[Stored records]
+ + + + +

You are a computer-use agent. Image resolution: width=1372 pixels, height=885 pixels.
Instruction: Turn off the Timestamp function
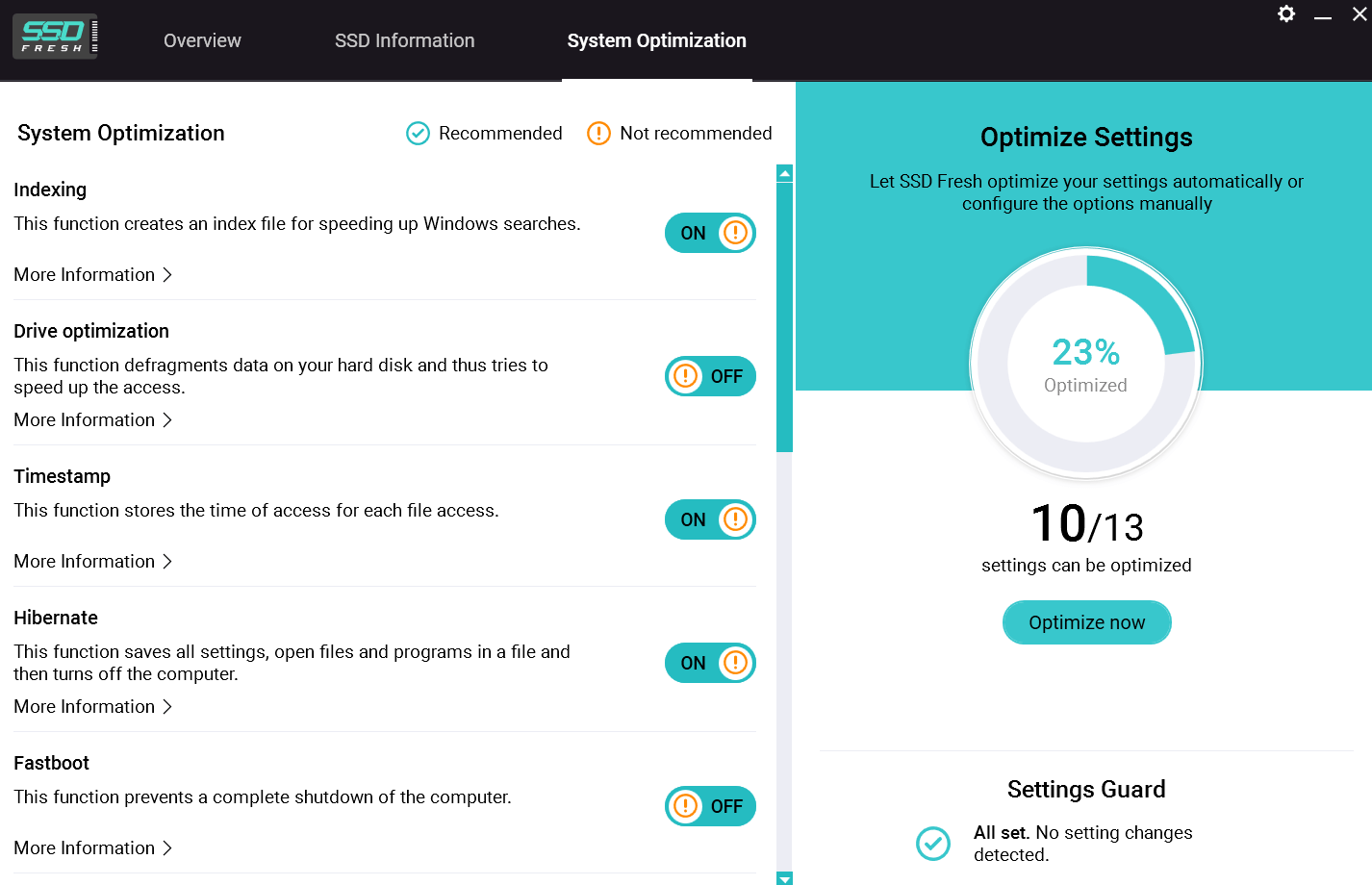710,519
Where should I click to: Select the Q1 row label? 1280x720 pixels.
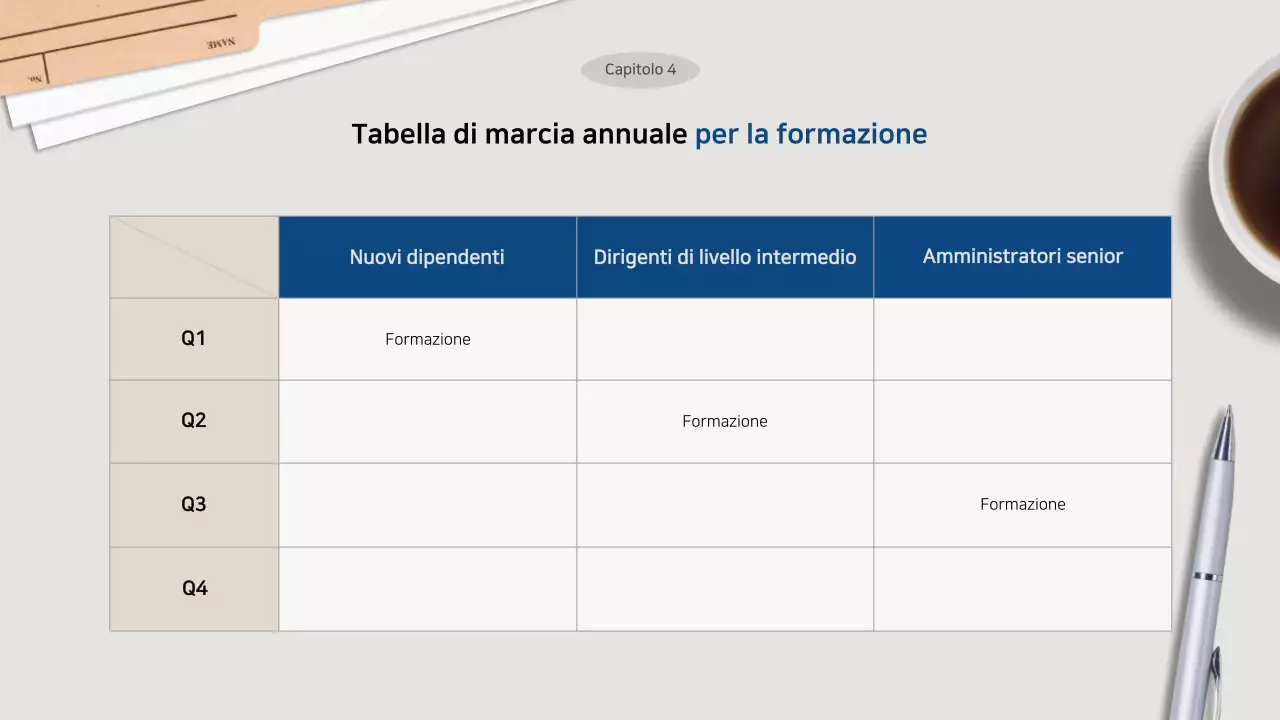(193, 338)
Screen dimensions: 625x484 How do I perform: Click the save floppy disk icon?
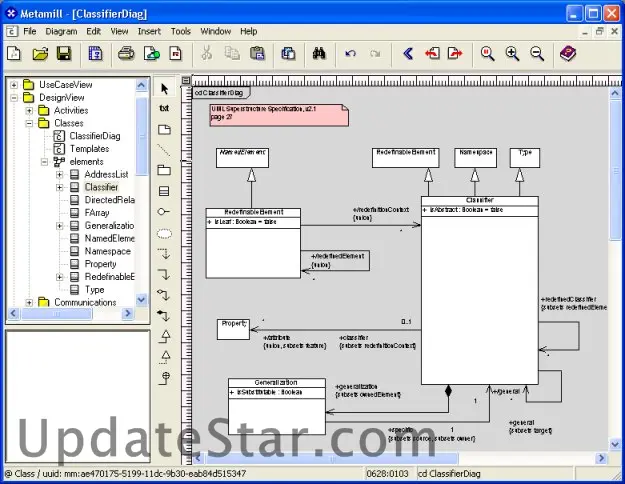(63, 54)
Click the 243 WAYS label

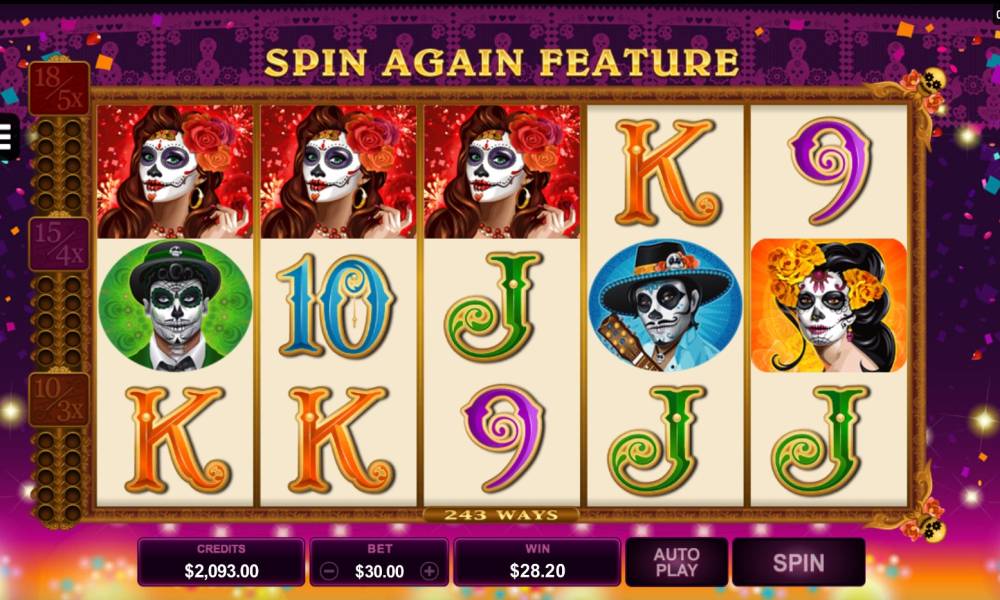coord(501,515)
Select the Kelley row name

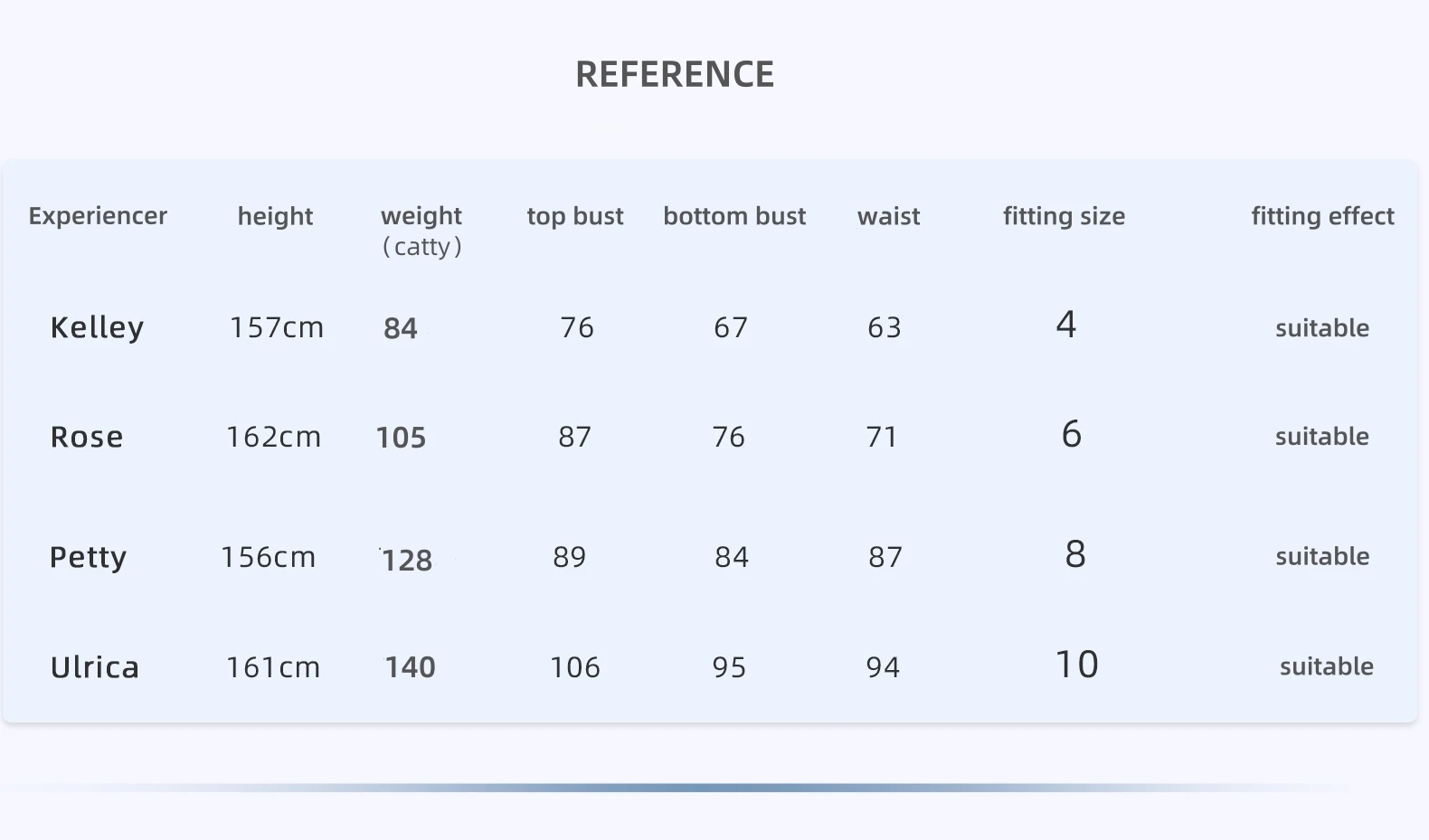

+ + + + +

What is required: Only the lines from the one containing "Instruction: Turn off the Timestamp function" through the final line of the records should be transcribed, exactly and with no pictures.

Solution to this exercise:
Instruction: Turn off the Timestamp function
710,519
Where should I click to: Select the Q1 row label? 1280x720 pixels.
(193, 338)
Screen dimensions: 625x484 How do I perform: Click the save floppy disk icon?
(63, 54)
Click the 243 WAYS label

coord(501,515)
Select the Kelley row name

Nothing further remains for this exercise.